▸ **Data listing**
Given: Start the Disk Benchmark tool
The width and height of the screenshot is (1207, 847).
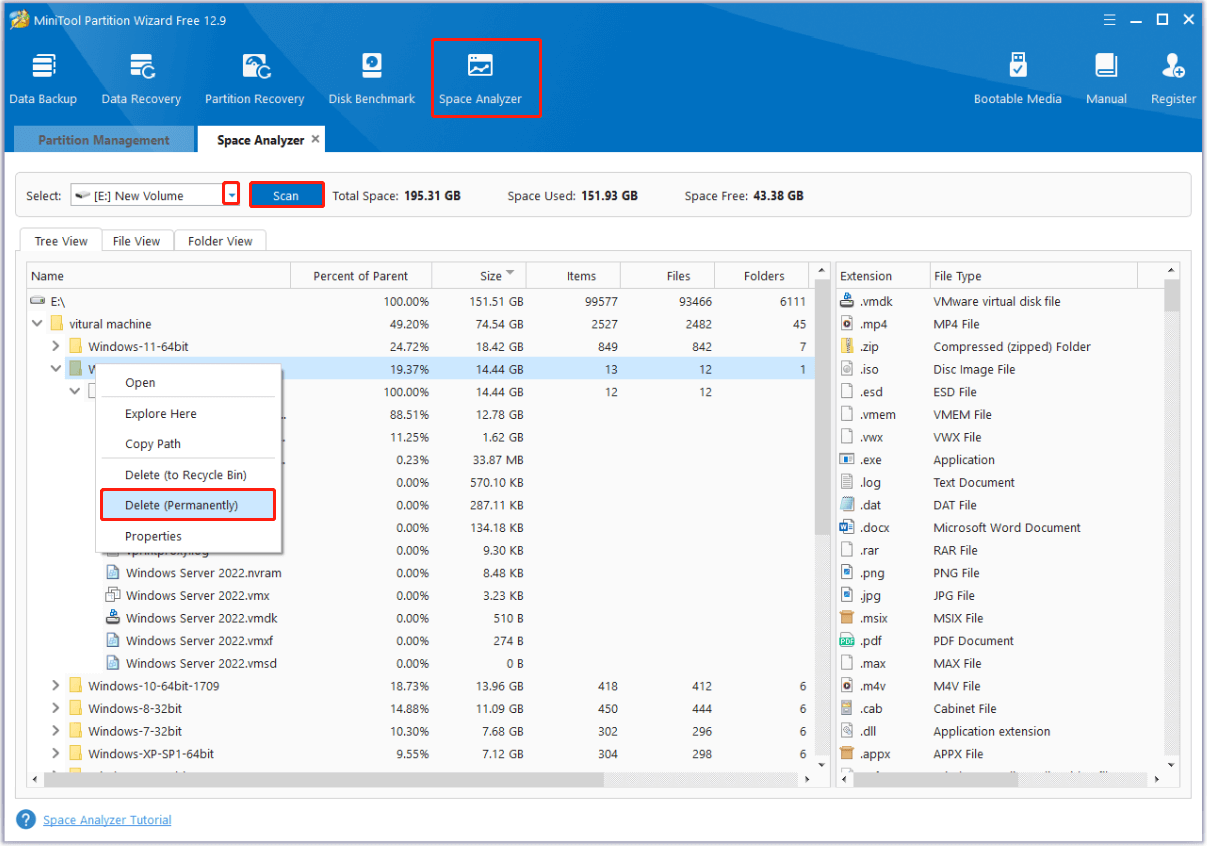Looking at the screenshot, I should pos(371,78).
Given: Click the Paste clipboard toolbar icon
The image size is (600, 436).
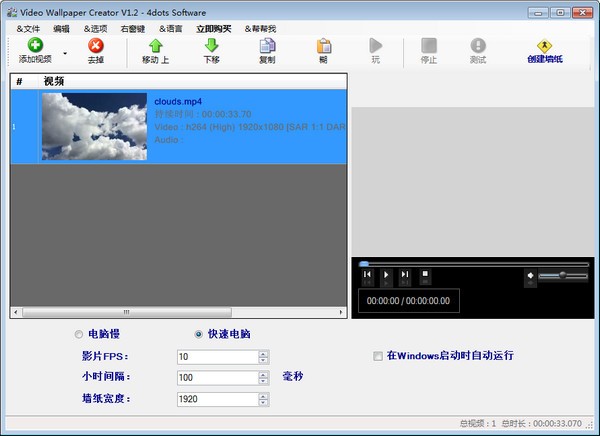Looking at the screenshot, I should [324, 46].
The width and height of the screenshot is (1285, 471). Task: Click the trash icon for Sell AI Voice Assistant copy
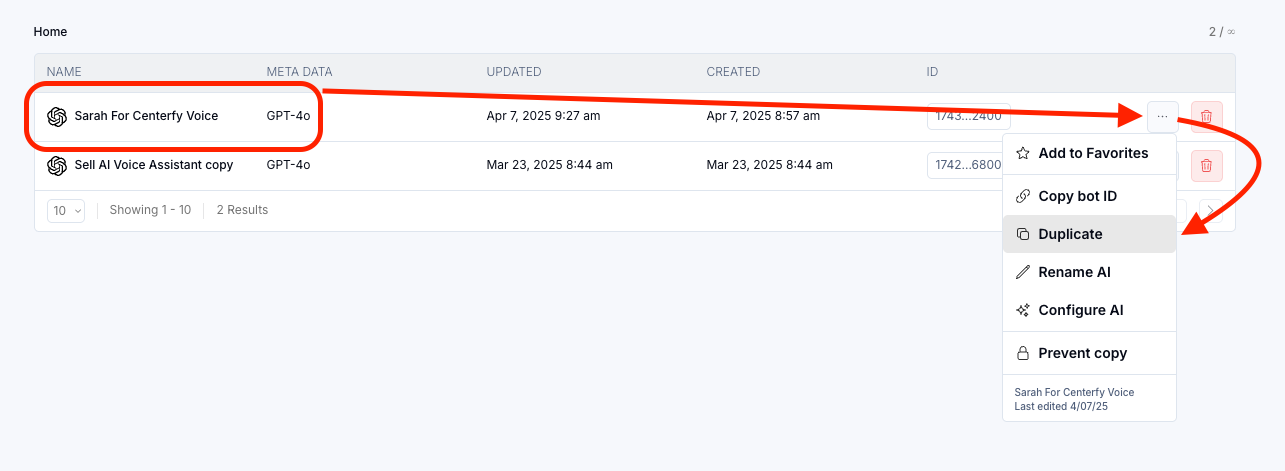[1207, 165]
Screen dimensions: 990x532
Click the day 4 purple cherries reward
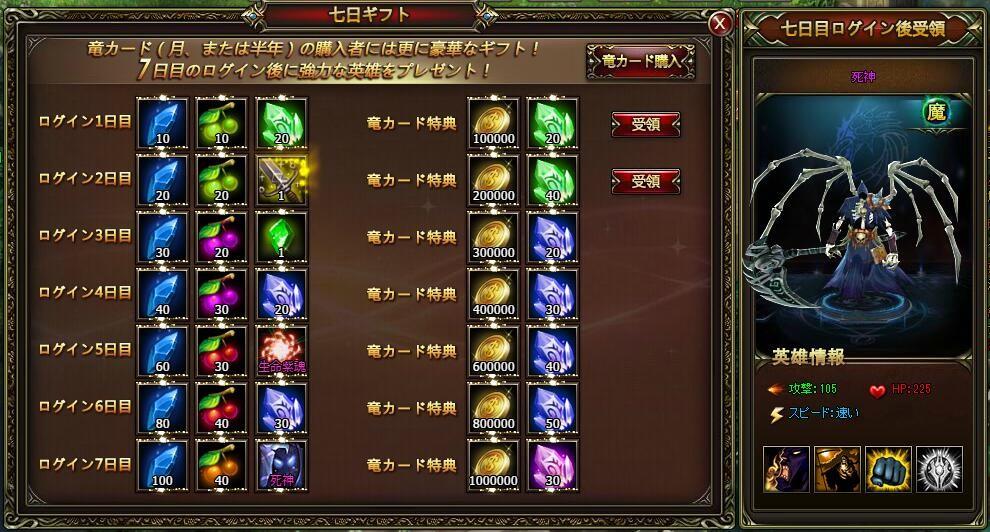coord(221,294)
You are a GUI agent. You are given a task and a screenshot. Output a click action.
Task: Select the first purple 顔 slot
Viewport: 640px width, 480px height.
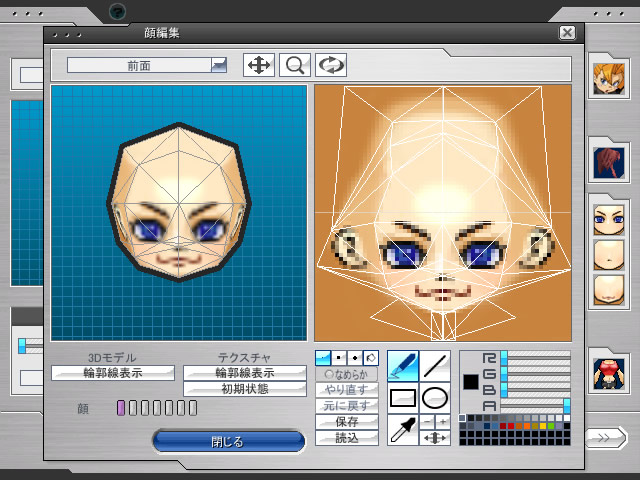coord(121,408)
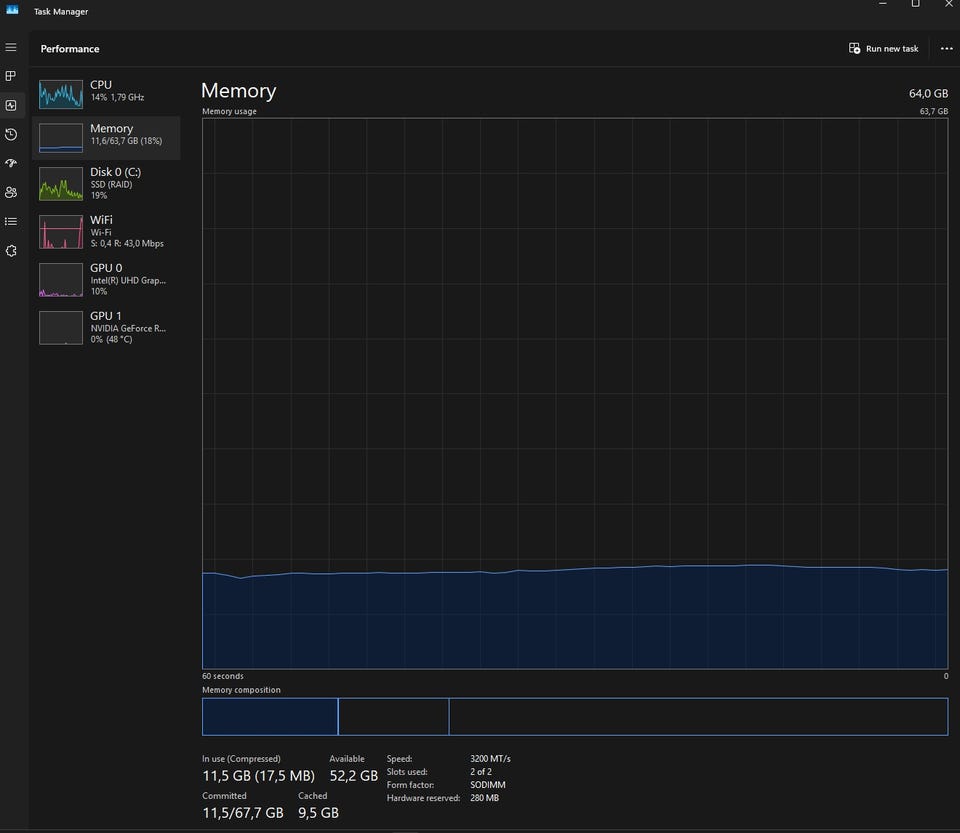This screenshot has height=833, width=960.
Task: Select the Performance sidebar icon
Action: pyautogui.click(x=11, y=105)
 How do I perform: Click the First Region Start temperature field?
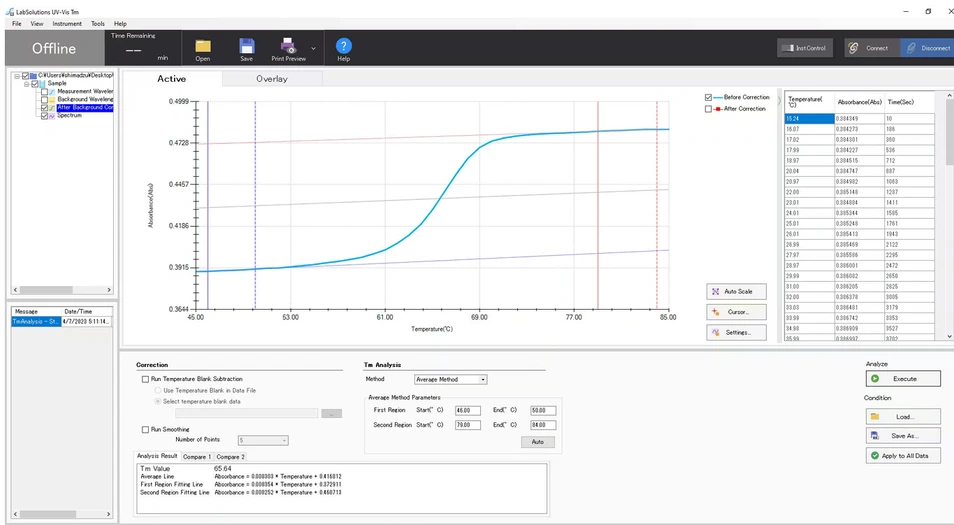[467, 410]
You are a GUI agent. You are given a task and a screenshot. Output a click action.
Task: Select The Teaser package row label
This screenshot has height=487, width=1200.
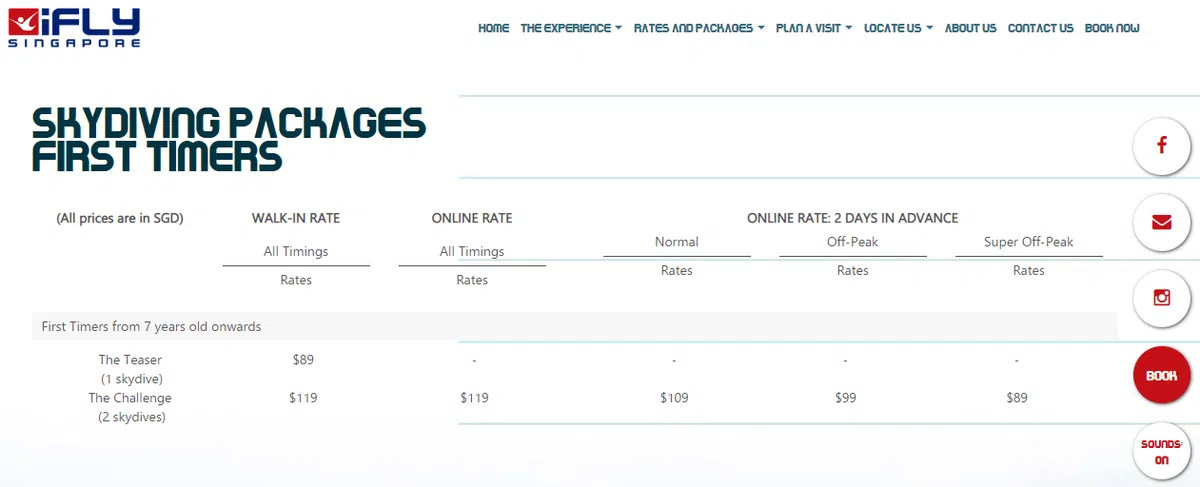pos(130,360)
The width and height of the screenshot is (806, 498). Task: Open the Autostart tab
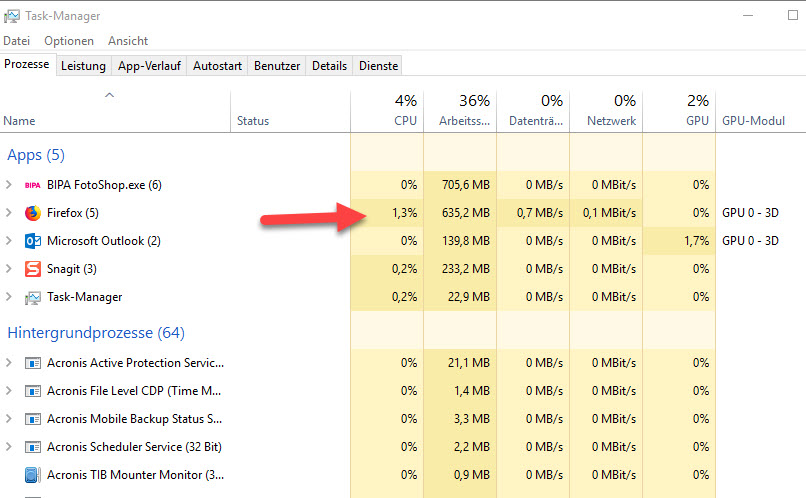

▸ **Task description**
Between and including the line with "The width and height of the screenshot is (1285, 471)." and the line with "Task: Select the first purple 顔 slot", repeat every line exactly as it appears above, with pictures left out.

▸ **Written reply**
The width and height of the screenshot is (1285, 471). Task: Click the trash icon for Sell AI Voice Assistant copy
[1207, 165]
Screen dimensions: 990x532
Click the day 4 purple cherries reward
coord(221,294)
You are a GUI agent. You are given a task and a screenshot. Output a click action.
Task: Select the first purple 顔 slot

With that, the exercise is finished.